Recorded information:
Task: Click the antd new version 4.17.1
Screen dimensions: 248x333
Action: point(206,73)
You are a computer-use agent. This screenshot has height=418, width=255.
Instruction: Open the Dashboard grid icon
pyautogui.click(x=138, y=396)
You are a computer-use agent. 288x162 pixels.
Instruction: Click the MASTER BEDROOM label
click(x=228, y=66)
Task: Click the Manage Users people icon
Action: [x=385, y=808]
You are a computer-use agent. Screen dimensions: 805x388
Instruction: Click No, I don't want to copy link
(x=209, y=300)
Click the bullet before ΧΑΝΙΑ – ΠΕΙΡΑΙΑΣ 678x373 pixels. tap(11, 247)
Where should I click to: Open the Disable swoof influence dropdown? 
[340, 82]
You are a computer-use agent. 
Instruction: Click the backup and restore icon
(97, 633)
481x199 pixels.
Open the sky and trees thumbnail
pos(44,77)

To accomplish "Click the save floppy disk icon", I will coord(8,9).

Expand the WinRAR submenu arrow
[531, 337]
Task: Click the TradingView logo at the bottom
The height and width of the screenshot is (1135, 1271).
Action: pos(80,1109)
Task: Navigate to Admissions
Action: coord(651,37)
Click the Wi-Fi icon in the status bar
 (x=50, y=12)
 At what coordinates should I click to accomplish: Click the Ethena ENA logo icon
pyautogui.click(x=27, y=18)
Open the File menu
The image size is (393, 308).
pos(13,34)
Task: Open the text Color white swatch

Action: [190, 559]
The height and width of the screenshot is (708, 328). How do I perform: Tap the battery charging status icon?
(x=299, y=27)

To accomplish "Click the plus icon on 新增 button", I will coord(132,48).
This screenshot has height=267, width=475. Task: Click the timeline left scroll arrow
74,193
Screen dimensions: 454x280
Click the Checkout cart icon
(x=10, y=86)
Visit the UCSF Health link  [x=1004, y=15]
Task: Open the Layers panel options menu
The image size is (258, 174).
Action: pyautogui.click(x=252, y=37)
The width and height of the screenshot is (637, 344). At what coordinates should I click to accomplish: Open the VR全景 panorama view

Work to be completed:
Would you reproduce the whole listing exactly as it stands?

Answer to this exercise:
Task: Click the antd new version 4.17.1
Screen dimensions: 248x333
Action: point(206,73)
You are a computer-use agent. This screenshot has height=418, width=255.
Instruction: Open the Dashboard grid icon
pyautogui.click(x=138, y=396)
You are a computer-use agent. 288x162 pixels.
Instruction: Click the MASTER BEDROOM label
click(x=228, y=66)
Task: Click the Manage Users people icon
Action: [x=385, y=808]
You are a computer-use agent. Screen dimensions: 805x388
Instruction: Click No, I don't want to copy link
(x=209, y=300)
Click the bullet before ΧΑΝΙΑ – ΠΕΙΡΑΙΑΣ 678x373 pixels. tap(11, 247)
Where should I click to: Open the Disable swoof influence dropdown? 
[340, 82]
You are a computer-use agent. 
Instruction: Click the backup and restore icon
(97, 633)
481x199 pixels.
Open the sky and trees thumbnail
pos(44,77)

To accomplish "Click the save floppy disk icon", I will coord(8,9).

Expand the WinRAR submenu arrow
[531, 337]
Task: Click the TradingView logo at the bottom
The height and width of the screenshot is (1135, 1271).
Action: pos(80,1109)
Task: Navigate to Admissions
Action: coord(651,37)
Click the Wi-Fi icon in the status bar
 (x=50, y=12)
 At what coordinates should I click to accomplish: Click the Ethena ENA logo icon
pyautogui.click(x=27, y=18)
Open the File menu
The image size is (393, 308).
pos(13,34)
Task: Open the text Color white swatch

Action: [190, 559]
The height and width of the screenshot is (708, 328). How do I perform: Tap the battery charging status icon?
(x=299, y=27)

To accomplish "Click the plus icon on 新增 button", I will coord(132,48).
This screenshot has height=267, width=475. Task: Click the timeline left scroll arrow
74,193
Screen dimensions: 454x280
Click the Checkout cart icon
(x=10, y=86)
Visit the UCSF Health link  [x=1004, y=15]
Task: Open the Layers panel options menu
The image size is (258, 174).
Action: pyautogui.click(x=252, y=37)
The width and height of the screenshot is (637, 344). At what coordinates should I click to accomplish: Open the VR全景 panorama view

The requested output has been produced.